この研究は、自閉スペクトラム症(ASD)に関する診断や支援のプロセスについて、「自閉症のある女性」と「自閉症の子どもを育てる女性(母親など)」の視点から、どのような障壁や支援があるのかを探った質的研究です。


🎯 研究の背景と目的

  • ASDは36人に1人が診断されるほど増加していますが、
    • 女性の診断率は男性より低く
    • 有色人種の子どもは白人よりも診断されにくいという現状があります。
  • この研究では、**ジェンダーや文化的背景も含めた当事者の「声」**に焦点を当てました。

👥 研究対象と方法

  • 対象:ASD当事者の女性3名と、ASD児の女性保護者3名
  • 方法:**フォーカスグループ(少人数の深掘りインタビュー)**を実施
  • 目的:**診断・支援・文化的背景などを含めた「体験の語り」**を収集・分析

🔍 見えてきた5つの主なテーマ

  1. 診断にまつわる感情:ショック・安堵・混乱など多様な感情が交錯
  2. サービスへの不満:必要な支援が届かない、形式的で当事者視点に欠けるなど
  3. 文化とASD:家族内での理解や対応に文化が大きく影響
  4. 支援の中で文化が軽視されがち:言語、価値観、信頼形成が考慮されていないことへの不満
  5. 「もっと聞いてほしい」:サービス提供者が当事者や家族の声にもっと耳を傾けてほしいという強い訴え

✅ 結論と意義

  • ASD支援では、「文化」「性別」「家族の声」といった要素が軽視されやすいが、それが支援の質に直結する
  • 本研究は、当事者とその家族がどのように感じ、何を求めているかを明らかにした点で重要
  • 今後の支援には、「聞く姿勢」「文化的な配慮」「当事者中心のアプローチ」が不可欠であることを示しています

この研究は、「もっと私たちの声を聞いてほしい」という切実な願いを、支援の現場にどう反映させるかを問うものであり、福祉・教育・医療の現場に重要な視点を投げかけています。

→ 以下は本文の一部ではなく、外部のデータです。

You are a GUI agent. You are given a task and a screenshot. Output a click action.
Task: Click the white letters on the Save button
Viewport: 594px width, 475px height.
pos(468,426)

‘The Heart in Learning’: Cross‐National Inclusive Higher Education Perspectives From Students With Intellectual Disabilities and Student Teachers

この研究は、**アメリカとオーストリアの大学で実施された「知的障害のある学生を含めたインクルーシブ教育の実践」**に関するもので、多様な学生が一緒に学ぶことの意義や課題、可能性を探ったものです。


🎯 研究の目的

  • アメリカ(ニューヨーク市立大学)とオーストリア(ザルツブルク教育大学)の教育コースに、知的障害のある学生を「参加研究者」として加えた
  • 彼らが他の教育学専攻の学生(教師を目指す学生)とともに受講することが、どのような学びを生み出したかを調べました。

🔍 実施内容

  • コース内容:
    • ニューヨーク:音楽と身体表現のワークショップ
    • オーストリア:市民性について学ぶ授業(シティズンシップ・スタディーズ)
  • 対象者:
    • 知的障害のある学生2名(評価はなく、独自の修了認定を目指す)
    • 教育学を学ぶ学生37名
  • 方法:
    • 授業への参加、アンケート、質的分析を通じて、経験や相互作用の変化を記録

📊 主な結果

  • 知的障害のある学生の参加が、クラス全体の学びを豊かにしたという声が多く寄せられた
  • *「共に学ぶ楽しさ」や「理解し合う大切さ」**が強調された
  • 同時に、サポート体制や学びの目的の明確化など、制度的な課題も浮き彫り

✅ 結論と意義

  • 知的障害のある学生が評価や点数の枠にとらわれずに参加できる環境は、周囲の学生にとっても「教育の意味」を再考するきっかけになった
  • 学び合い・支え合いの関係性が、教育そのものを変える力を持つことが確認された
  • 今後の教育実践において、多様な学習者が共にいることが「学びの質」を高める重要な要素であるというメッセージが示された

この研究は、知的障害のある人を「支援される対象」ではなく「共に学ぶ仲間」として位置づけることで、教育のあり方を根本から問い直す内容となっており、インクルーシブ教育の未来に希望を与える実践的知見を提供しています。